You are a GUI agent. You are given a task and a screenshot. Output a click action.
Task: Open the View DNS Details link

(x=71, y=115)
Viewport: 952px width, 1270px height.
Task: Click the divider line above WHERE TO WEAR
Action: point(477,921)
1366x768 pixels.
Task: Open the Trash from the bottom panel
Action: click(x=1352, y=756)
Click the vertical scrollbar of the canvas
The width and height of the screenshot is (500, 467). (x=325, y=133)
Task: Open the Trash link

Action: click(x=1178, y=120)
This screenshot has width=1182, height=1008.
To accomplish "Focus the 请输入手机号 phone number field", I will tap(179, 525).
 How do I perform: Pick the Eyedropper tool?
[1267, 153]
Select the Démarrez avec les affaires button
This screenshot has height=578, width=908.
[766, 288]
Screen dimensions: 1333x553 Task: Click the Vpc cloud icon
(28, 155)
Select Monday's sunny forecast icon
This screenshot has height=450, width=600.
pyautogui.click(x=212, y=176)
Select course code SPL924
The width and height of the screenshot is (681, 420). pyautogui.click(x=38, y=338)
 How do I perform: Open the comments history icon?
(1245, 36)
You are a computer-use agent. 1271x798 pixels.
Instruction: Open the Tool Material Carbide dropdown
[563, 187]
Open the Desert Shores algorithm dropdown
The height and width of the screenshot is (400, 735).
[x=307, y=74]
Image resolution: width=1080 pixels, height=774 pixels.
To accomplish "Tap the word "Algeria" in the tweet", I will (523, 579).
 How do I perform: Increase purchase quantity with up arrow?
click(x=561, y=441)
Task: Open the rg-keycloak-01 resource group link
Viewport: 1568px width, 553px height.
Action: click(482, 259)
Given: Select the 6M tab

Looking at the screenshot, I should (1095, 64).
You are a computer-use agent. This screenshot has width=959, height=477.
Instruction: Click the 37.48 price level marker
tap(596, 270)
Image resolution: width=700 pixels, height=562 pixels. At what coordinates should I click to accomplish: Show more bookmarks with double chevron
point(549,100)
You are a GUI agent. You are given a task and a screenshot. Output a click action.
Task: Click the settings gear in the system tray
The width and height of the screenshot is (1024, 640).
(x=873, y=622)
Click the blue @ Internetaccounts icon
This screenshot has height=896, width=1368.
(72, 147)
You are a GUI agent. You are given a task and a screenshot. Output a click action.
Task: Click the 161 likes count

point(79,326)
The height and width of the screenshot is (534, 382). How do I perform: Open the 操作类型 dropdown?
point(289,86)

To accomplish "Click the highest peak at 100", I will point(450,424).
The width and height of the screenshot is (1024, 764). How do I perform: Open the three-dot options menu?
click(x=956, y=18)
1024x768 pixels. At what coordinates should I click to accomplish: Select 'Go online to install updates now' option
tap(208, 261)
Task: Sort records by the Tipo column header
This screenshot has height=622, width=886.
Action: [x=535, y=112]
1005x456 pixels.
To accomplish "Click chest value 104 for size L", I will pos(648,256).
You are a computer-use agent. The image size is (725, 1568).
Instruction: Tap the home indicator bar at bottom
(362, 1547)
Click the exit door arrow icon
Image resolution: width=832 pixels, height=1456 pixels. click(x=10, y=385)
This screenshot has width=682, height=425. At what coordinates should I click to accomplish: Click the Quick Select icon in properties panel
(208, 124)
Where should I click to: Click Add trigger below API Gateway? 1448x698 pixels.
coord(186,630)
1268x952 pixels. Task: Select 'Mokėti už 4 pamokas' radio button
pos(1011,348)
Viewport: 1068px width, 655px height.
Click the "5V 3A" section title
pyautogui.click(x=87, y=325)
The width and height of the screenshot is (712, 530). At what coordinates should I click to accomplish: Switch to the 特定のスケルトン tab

(Task brief): Please repeat each line above exactly.

(Solution below):
You are a GUI agent. You are given a task and a screenshot. Output a click action.
Task: Open the View DNS Details link

(x=71, y=115)
Viewport: 952px width, 1270px height.
Task: Click the divider line above WHERE TO WEAR
Action: point(477,921)
1366x768 pixels.
Task: Open the Trash from the bottom panel
Action: click(x=1352, y=756)
Click the vertical scrollbar of the canvas
The width and height of the screenshot is (500, 467). (x=325, y=133)
Task: Open the Trash link

Action: click(x=1178, y=120)
This screenshot has width=1182, height=1008.
To accomplish "Focus the 请输入手机号 phone number field", I will tap(179, 525).
 How do I perform: Pick the Eyedropper tool?
[1267, 153]
Select the Démarrez avec les affaires button
This screenshot has height=578, width=908.
[766, 288]
Screen dimensions: 1333x553 Task: Click the Vpc cloud icon
(28, 155)
Select Monday's sunny forecast icon
This screenshot has height=450, width=600.
pyautogui.click(x=212, y=176)
Select course code SPL924
The width and height of the screenshot is (681, 420). pyautogui.click(x=38, y=338)
 How do I perform: Open the comments history icon?
(1245, 36)
You are a computer-use agent. 1271x798 pixels.
Instruction: Open the Tool Material Carbide dropdown
[563, 187]
Open the Desert Shores algorithm dropdown
The height and width of the screenshot is (400, 735).
[x=307, y=74]
Image resolution: width=1080 pixels, height=774 pixels.
To accomplish "Tap the word "Algeria" in the tweet", I will (523, 579).
 How do I perform: Increase purchase quantity with up arrow?
click(x=561, y=441)
Task: Open the rg-keycloak-01 resource group link
Viewport: 1568px width, 553px height.
Action: click(482, 259)
Given: Select the 6M tab

Looking at the screenshot, I should (1095, 64).
You are a computer-use agent. This screenshot has width=959, height=477.
Instruction: Click the 37.48 price level marker
tap(596, 270)
Image resolution: width=700 pixels, height=562 pixels. At what coordinates should I click to accomplish: Show more bookmarks with double chevron
point(549,100)
You are a GUI agent. You are given a task and a screenshot. Output a click action.
Task: Click the settings gear in the system tray
The width and height of the screenshot is (1024, 640).
(x=873, y=622)
Click the blue @ Internetaccounts icon
This screenshot has height=896, width=1368.
(72, 147)
You are a GUI agent. You are given a task and a screenshot. Output a click action.
Task: Click the 161 likes count

point(79,326)
The height and width of the screenshot is (534, 382). How do I perform: Open the 操作类型 dropdown?
point(289,86)

To accomplish "Click the highest peak at 100", I will point(450,424).
The width and height of the screenshot is (1024, 764). How do I perform: Open the three-dot options menu?
click(x=956, y=18)
1024x768 pixels. At what coordinates should I click to accomplish: Select 'Go online to install updates now' option
tap(208, 261)
Task: Sort records by the Tipo column header
This screenshot has height=622, width=886.
Action: [x=535, y=112]
1005x456 pixels.
To accomplish "Click chest value 104 for size L", I will pos(648,256).
You are a computer-use agent. The image size is (725, 1568).
Instruction: Tap the home indicator bar at bottom
(362, 1547)
Click the exit door arrow icon
Image resolution: width=832 pixels, height=1456 pixels. click(x=10, y=385)
This screenshot has width=682, height=425. At what coordinates should I click to accomplish: Click the Quick Select icon in properties panel
(208, 124)
Where should I click to: Click Add trigger below API Gateway? 1448x698 pixels.
coord(186,630)
1268x952 pixels. Task: Select 'Mokėti už 4 pamokas' radio button
pos(1011,348)
Viewport: 1068px width, 655px height.
Click the "5V 3A" section title
pyautogui.click(x=87, y=325)
The width and height of the screenshot is (712, 530). At what coordinates should I click to accomplish: Switch to the 特定のスケルトン tab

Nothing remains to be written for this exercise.